Tyre stops to spice up Sunday races at Barbagallo

The V8 Supercars field in Race 10 at Barbagallo

The V8 Supercars field during Race 10 at Barbagallo

There may not be any compulsory pitstops for the V8 Supercars at Barbagallo this weekend, but all signs point to a busy day of pit activity at the tyre torturing Western Australian venue.

The leading runners are all expected to stop for a tyre change in each of the two 100km races as attempts to squeak through on one set per race looms as a major gamble.

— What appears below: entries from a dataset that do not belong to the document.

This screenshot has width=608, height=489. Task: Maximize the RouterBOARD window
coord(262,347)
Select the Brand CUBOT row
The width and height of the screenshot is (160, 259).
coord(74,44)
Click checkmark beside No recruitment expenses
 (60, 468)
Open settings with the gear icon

Lap times deteriorated at approximately 0.1s per lap during the two 60km Saturday encounters, with some then finding the degradation “cliff” in the closing stages of each 25 lap leg.

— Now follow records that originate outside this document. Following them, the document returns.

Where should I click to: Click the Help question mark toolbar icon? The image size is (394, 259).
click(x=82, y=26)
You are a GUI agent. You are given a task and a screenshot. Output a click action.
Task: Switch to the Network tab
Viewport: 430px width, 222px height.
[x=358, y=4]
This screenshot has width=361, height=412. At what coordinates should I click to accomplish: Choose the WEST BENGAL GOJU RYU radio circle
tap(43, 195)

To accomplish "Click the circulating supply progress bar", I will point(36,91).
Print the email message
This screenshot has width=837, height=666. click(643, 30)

Simple linear degradation calculations suggest that cutting each 100km race into two stints will be around 10 seconds faster than staying out.

The argument for stopping is strengthened by the fact that the Barbagallo circuit is one of the easiest to pass on in the championship, while the pitlane is also one of the shortest.

As usual, the possibility of Safety Car periods will also have an impact on strategy decisions.

A full course yellow in the second half will seriously hurt anyone still on their starting tyre set, especially if they are forced to stack in pitlane behind a sister car.

“From what we’ve seen so far this weekend, it’s very, very hard to see how anyone can manage to do 42 laps on one tyre set,” Ford Performance Racing technical director Campbell Little told Speedcafe.com of the strategy situation.

“I wouldn’t be totally surprised to see someone take the gamble (and stay out), which could throw a cat amongst the pigeons, but they would really struggle in the second half.

“What I’d suggest you’ll see is people looking at where their cars fell off in the 60/60 races and pitting just before that happens, which will then trigger others in pretty quickly to cover them.”

The option of forgoing a second run in either of the qualifying sessions in order to have a set of completely unused tyres for the races may also throw a curve-ball into the afternoon.

Only Nissan Motorsport and Michael Caruso, however, proved brave enough to take such a risk on Saturday.

Starting just 25th after a late red flag hurt the strategy in qualifying, Caruso charged through to 11th by the end of the race’s second leg.

Several cars, including Caruso’s team-mate Rick Kelly, suffered tyre failures from straying off the racing surface at Turn 5 during Saturday’s action – another factor that teams will need to be wary of today.